◆ MATERIAL TO PROCESS:
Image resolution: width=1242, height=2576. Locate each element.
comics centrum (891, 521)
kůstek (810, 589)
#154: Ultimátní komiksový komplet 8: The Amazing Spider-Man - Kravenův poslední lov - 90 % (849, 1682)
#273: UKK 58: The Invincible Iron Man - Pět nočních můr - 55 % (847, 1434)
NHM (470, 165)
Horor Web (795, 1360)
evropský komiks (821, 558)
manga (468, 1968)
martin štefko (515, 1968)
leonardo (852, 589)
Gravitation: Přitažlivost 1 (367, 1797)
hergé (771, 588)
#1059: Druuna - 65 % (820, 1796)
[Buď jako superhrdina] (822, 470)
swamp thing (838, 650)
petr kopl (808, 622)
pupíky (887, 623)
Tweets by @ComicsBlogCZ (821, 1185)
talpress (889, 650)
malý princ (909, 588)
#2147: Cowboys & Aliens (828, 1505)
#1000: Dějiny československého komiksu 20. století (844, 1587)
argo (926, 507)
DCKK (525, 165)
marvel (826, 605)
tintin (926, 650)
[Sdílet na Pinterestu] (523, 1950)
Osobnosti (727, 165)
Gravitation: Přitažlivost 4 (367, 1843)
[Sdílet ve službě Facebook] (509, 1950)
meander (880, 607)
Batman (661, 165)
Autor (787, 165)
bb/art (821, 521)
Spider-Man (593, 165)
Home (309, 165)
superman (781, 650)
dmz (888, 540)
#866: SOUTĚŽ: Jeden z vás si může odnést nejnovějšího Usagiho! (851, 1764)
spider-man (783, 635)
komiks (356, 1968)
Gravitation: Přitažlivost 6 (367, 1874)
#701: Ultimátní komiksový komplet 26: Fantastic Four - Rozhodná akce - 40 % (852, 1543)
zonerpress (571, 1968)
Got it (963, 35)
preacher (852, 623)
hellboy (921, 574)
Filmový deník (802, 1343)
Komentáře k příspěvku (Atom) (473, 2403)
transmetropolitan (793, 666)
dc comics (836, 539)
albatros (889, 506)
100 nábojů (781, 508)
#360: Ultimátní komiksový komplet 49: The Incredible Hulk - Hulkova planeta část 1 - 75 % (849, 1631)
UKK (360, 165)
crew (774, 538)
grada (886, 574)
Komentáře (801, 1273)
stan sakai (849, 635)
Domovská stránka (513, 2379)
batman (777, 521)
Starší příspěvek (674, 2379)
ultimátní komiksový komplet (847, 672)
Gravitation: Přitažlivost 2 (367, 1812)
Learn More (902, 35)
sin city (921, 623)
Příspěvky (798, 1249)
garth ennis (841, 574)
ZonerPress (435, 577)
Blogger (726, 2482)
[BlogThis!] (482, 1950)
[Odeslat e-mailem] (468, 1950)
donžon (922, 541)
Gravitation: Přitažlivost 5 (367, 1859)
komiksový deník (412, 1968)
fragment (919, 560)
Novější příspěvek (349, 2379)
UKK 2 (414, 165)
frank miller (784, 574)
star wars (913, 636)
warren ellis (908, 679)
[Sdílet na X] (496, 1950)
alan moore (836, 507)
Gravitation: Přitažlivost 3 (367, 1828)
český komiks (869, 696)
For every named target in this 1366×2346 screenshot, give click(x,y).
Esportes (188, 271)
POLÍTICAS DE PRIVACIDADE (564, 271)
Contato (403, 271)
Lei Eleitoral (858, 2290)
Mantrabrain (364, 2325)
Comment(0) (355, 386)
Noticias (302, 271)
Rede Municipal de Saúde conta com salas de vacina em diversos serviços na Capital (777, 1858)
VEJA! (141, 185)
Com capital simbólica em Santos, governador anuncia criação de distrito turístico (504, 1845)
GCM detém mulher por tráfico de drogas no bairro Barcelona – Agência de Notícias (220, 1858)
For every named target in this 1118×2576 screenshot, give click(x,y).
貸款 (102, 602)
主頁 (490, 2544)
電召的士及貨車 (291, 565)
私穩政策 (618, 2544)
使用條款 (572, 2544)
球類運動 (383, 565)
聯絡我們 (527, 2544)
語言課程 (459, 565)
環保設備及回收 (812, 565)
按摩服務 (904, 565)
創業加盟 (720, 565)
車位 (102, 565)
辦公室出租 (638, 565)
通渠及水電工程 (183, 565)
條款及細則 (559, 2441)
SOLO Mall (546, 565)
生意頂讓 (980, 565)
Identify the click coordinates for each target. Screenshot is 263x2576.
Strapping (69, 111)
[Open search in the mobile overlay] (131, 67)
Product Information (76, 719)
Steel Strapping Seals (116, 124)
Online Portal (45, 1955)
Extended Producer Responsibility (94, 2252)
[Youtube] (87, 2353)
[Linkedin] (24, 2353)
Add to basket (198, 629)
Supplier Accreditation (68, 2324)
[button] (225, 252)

◆ TASK PROMPT: Reproduce every line in the data that has the word "give" in it.

◆ RESPONSE FOR THIS EXERCISE:
For every named target in this 1366×2346 screenshot, give click(x,y).
For every named target in this 1118×2576 screenshot, give click(x,y).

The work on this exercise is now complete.